I'm trying to read in a small (17kb), simple csv file from EdX.org (for an online course), and I've never had this trouble with readr::read_csv()
before. Base-R read.csv()
reads the file without generating the problem.
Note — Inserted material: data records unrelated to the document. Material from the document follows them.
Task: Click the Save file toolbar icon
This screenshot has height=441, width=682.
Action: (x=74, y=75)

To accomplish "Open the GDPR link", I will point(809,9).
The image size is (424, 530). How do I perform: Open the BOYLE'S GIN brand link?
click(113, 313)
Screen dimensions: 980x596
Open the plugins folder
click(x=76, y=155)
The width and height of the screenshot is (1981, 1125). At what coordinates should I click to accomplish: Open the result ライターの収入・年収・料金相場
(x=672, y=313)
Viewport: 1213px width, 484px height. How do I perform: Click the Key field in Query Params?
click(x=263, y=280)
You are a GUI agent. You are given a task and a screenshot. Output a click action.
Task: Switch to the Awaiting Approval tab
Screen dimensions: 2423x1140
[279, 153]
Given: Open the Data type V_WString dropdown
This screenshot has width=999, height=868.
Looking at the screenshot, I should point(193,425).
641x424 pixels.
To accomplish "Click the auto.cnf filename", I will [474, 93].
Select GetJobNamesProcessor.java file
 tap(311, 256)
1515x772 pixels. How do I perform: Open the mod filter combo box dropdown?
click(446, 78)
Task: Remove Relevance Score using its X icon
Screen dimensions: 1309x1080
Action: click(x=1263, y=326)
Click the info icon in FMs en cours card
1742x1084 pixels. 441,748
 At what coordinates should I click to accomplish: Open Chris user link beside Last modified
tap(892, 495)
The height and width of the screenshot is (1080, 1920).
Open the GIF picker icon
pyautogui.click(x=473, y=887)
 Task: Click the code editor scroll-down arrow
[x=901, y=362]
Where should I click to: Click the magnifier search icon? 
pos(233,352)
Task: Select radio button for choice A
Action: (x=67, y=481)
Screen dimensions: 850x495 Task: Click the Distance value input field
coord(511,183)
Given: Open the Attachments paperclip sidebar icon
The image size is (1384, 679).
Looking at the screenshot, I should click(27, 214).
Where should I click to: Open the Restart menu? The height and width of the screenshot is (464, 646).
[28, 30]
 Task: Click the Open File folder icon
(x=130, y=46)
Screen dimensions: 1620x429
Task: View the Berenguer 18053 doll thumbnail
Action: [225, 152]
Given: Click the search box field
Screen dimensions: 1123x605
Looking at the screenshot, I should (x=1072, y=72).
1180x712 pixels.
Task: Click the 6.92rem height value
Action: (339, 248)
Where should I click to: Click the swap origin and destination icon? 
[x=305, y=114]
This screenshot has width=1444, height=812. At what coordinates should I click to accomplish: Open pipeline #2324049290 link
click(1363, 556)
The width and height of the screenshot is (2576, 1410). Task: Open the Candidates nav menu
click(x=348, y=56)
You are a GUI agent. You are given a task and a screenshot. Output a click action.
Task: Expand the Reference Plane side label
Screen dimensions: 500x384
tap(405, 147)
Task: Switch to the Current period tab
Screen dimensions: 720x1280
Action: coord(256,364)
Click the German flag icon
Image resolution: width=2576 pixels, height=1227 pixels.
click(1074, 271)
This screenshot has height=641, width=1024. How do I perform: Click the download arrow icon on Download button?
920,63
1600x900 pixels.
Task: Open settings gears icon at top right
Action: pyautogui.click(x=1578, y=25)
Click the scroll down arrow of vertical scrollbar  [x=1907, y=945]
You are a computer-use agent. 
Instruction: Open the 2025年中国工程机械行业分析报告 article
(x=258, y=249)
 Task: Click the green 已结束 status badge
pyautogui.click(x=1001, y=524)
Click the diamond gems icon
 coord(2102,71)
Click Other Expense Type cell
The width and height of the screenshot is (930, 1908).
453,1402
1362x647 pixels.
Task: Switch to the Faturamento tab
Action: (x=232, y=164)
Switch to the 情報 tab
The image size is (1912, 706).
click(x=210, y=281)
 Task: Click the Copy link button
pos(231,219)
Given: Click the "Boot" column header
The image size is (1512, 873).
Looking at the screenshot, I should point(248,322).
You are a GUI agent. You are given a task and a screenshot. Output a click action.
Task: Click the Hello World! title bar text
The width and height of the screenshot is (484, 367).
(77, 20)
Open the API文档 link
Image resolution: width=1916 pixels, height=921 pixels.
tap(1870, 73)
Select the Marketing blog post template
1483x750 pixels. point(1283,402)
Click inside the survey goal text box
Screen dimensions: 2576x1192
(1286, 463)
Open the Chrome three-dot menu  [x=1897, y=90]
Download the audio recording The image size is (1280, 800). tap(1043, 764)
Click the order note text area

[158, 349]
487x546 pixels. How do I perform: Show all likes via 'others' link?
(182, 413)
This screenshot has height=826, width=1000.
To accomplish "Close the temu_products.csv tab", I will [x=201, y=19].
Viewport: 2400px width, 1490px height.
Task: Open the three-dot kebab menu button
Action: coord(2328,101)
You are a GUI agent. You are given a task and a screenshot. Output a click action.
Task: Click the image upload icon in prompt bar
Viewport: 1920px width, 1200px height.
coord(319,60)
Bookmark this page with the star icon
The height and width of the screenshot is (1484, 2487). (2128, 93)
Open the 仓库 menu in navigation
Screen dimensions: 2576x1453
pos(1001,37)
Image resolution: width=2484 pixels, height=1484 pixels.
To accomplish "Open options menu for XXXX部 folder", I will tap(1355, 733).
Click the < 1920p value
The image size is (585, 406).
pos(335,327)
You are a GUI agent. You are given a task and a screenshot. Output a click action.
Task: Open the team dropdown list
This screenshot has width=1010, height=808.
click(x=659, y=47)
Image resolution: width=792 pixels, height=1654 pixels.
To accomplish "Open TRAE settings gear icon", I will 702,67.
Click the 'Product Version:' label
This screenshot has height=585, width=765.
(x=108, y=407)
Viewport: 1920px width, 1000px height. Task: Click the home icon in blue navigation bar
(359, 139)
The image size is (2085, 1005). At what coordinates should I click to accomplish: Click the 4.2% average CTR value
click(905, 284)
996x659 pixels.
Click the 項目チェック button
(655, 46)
A small (17kb) csv file from EdX.org
library(tidyverse)
df <- read_csv("https://courses.edx.org/assets/courseware/v1/ccdc87b80d92a9c24de2f04daec5bb58/asset-v1:MITx+15.071x+1T2020+type@asset+block/WHO.csv")
head(df)
Gives this output
#> # A tibble: 6 x 13
#> Country Region Population Under15 Over60 FertilityRate LifeExpectancy
#> <chr> <chr> <dbl> <dbl> <dbl> <chr> <dbl>
#> 1 Afghan… Easte… 29825 47.4 3.82 "\r5.4\r" 60
#> 2 Albania Europe 3162 21.3 14.9 "\r1.75\r" 74
#> 3 Algeria Africa 38482 27.4 7.17 "\r2.83\r" 73
#> 4 Andorra Europe 78 15.2 22.9 <NA> 82
#> 5 Angola Africa 20821 47.6 3.84 "\r6.1\r" 51
#> 6 Antigu… Ameri… 89 26.0 12.4 "\r2.12\r" 75
#> # … with 6 more variables: ChildMortality <dbl>, CellularSubscribers <dbl>,
#> # LiteracyRate <chr>, GNI <chr>, PrimarySchoolEnrollmentMale <chr>,
#> # PrimarySchoolEnrollmentFemale <chr>
You'll notice that the column FertilityRate
has "\r" added to the values. I've downloaded the csv file and cannot find them there.
Base-R read.csv()
reads in the file with no problems, so I'm wondering what the problem is with my usage of the tidyverse read_csv()
.
head(df$FertilityRate)
#> [1] "\r5.4\r" "\r1.75\r" "\r2.83\r" NA "\r6.1\r" "\r2.12\r"
How can I fix my usage of read_csv()
so that: the "\r" strings are not there?
If possible, I'd prefer not to have to individually specify the type of every single column.